Il commissario designato ottiene ampio consenso e applausi nelle audizioni all’Europarlamento

Bruxelles, 15 gennaio – La Politica agricola comune (Pac) dovrà disporre di “un bilancio robusto”. Lo ha detto il commissario Ue Dacian Cioloş, 40 anni romeno, designato ad occuparsi di Politiche agricole nel governo Barroso II, rispondendo alle domande degli eurodeputati della commissione Agricoltura del Parlamento europeo.

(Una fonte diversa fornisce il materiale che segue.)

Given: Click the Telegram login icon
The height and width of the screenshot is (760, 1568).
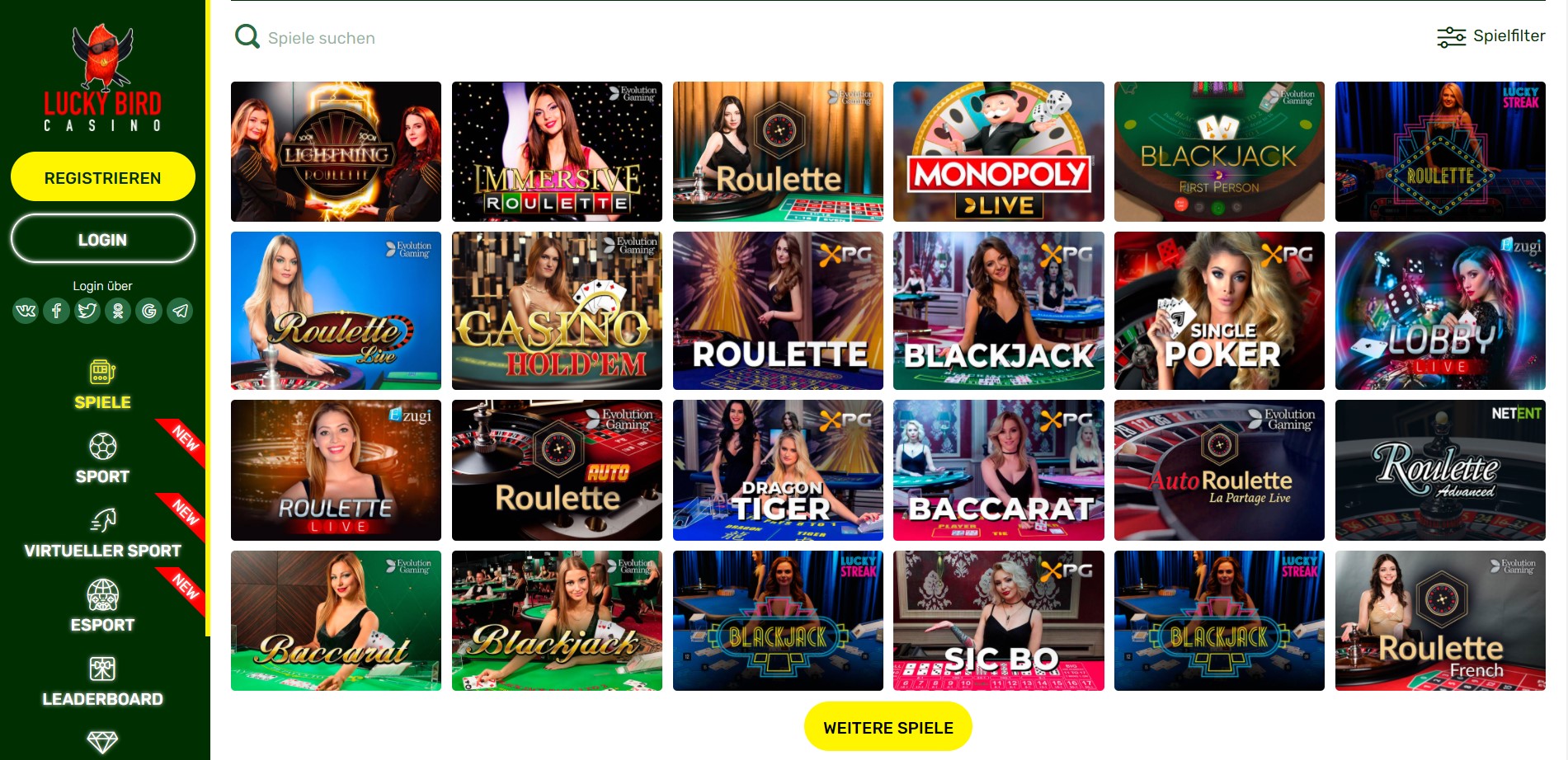Looking at the screenshot, I should click(180, 311).
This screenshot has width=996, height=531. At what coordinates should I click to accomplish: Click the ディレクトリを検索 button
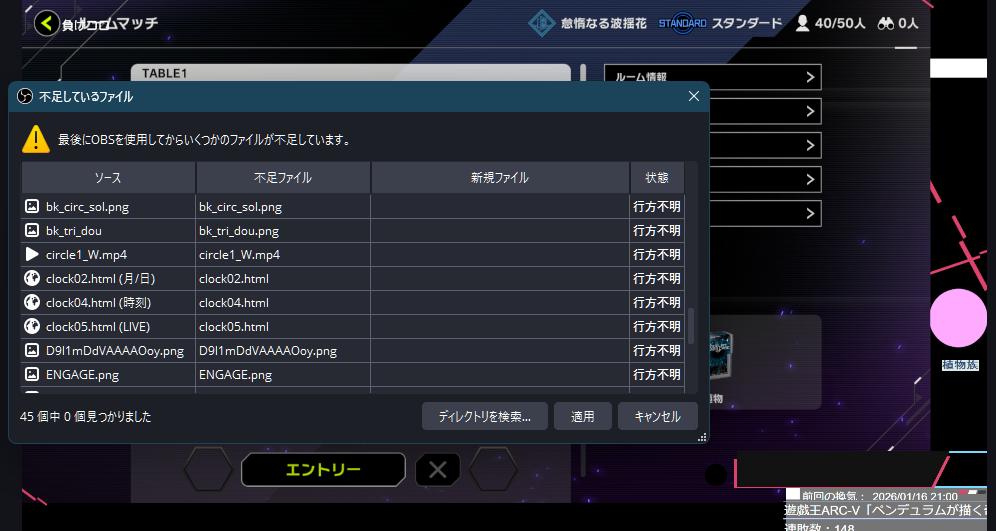[484, 416]
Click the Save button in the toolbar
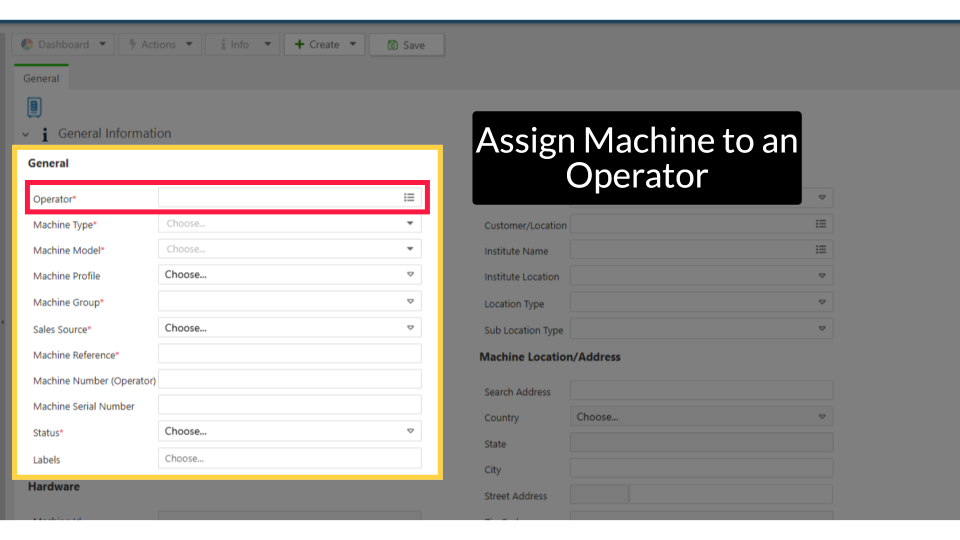Viewport: 960px width, 540px height. [406, 45]
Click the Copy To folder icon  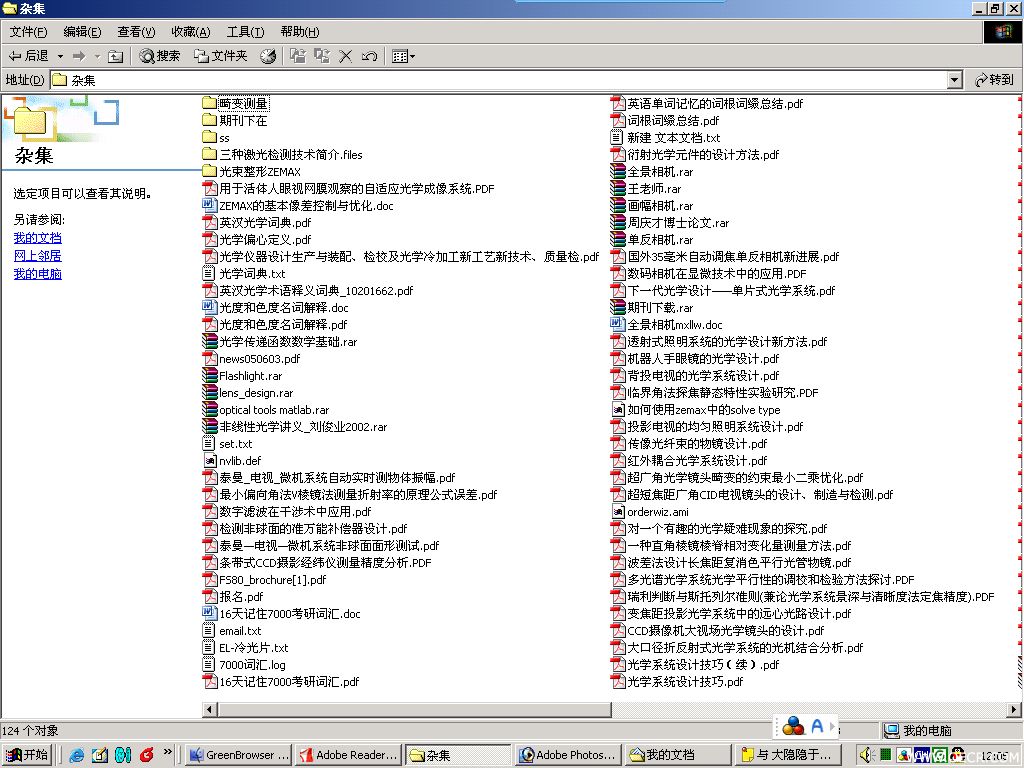click(x=321, y=56)
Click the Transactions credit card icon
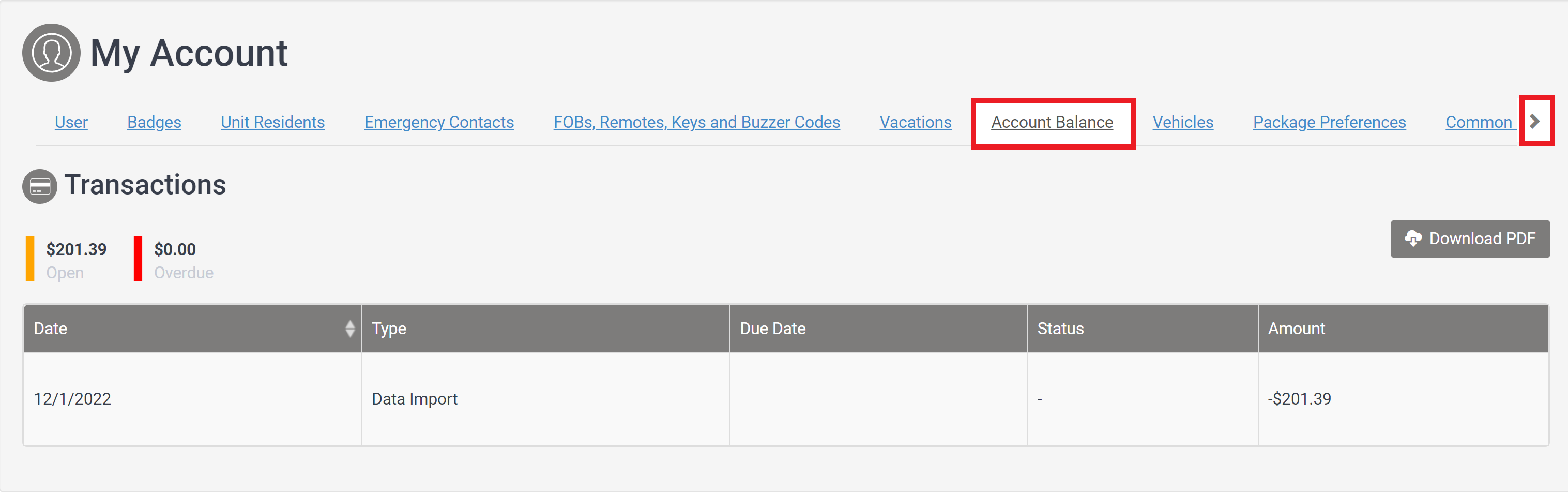 pos(40,186)
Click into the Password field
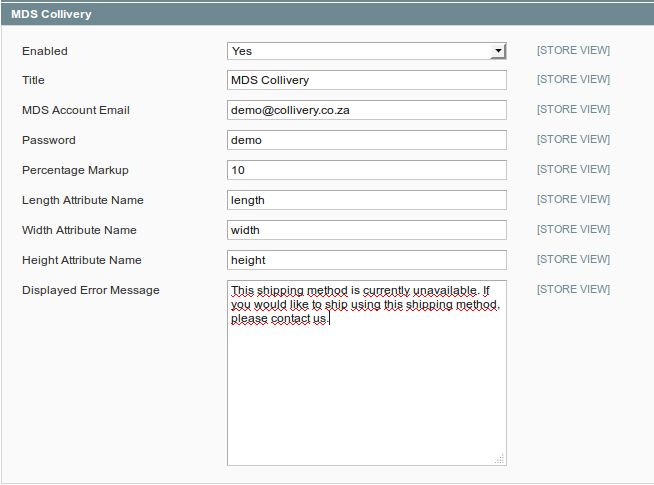Screen dimensions: 654x485 coord(366,140)
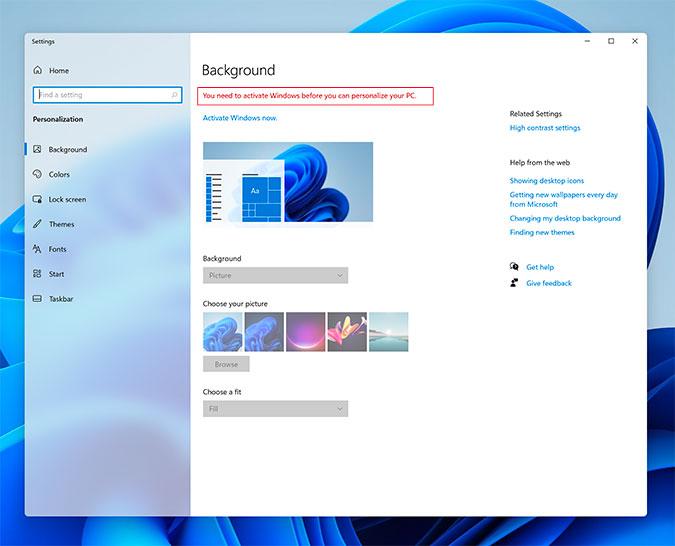Screen dimensions: 675x546
Task: Click the Get help chat icon
Action: (514, 267)
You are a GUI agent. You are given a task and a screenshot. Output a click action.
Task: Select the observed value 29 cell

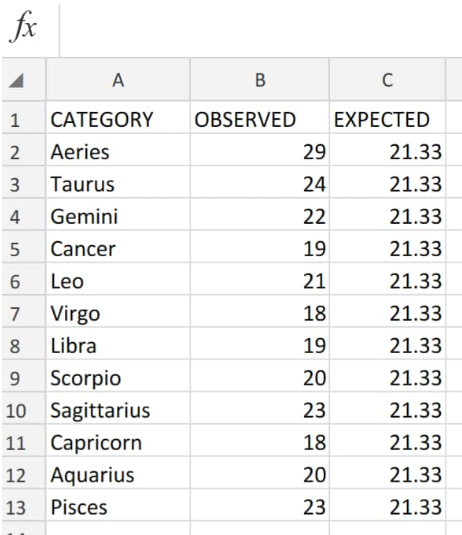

Particolarmente apprezzata è stata la competenza del commissario designato, già ministro dell’Agricoltura nel governo di Bucarest dal 2007 al 2008, nello stesso periodo in cui svolgeva la stessa funzione nel governo Prodi l’italiano Paolo De Castro (Pd), oggi presidente della commissione Agricoltura dell’Europarlamento.
“Lo sforzo della riforma – ha affermato Cioloş – deve servire a rendere più trasparente il modo in cui vengono distribuiti gli aiuti, ma la Pac deve disporre di un bilancio importante non solo per il sostegno al reddito degli agricoltori, ma perché è in gioco l’approvvigionamento agro-alimentare dell’UE”.
Secondo Cioloş, le sovvenzioni hanno un ruolo essenziale per la stabilità dei redditi, un meccanismo che va quindi mantenuto, aggiungendo che “l’obiettivo non è ridurre le sovvenzioni dirette, ma trovare equilibrio tra queste ultime e lo sviluppo rurale, legato in particolare alla tutela dell’ambiente”.
“Siamo molto contenti delle sue risposte. Non so quanti altri commissari designati abbiano ricevuto applausi così calorosi”, ha detto Paolo De Castro al commissario designato al termine dell’audizione, aggiungendo poi fuori microfono: “Ottimo lavoro Dacian, complimenti”. Per due volte, il futuro commissario ha infatti ottenuto l’applauso degli eurodeputati dopo essersi sottoposto all’ultima tornata di domande, al termine delle tre ore previste di audizione, quando i coordinatori della commissione Agricoltura, compreso il verde francese anti-Ogm José Bové, hanno avuto bisogno di soli cinque minuti per decidere unanimemente la valutazione positiva del commissario designato.

Cioloş ha infatti risposto a molte altre domande specifiche, anche riferite alla spesa nei singoli Stati, dicendo che lavorerà perché “il tasso di errore sia ridotto al minimo”.

Se sarà confermato nella seduta plenaria del Parlamento Europeo, Cioloş il primo commissario all’agricoltura proveniente da un paese dell’Europa dell’est e il più giovane responsabile di quest’importante dicastero nella storia dell’UE.

(Fonte principale: Agroalimentare News).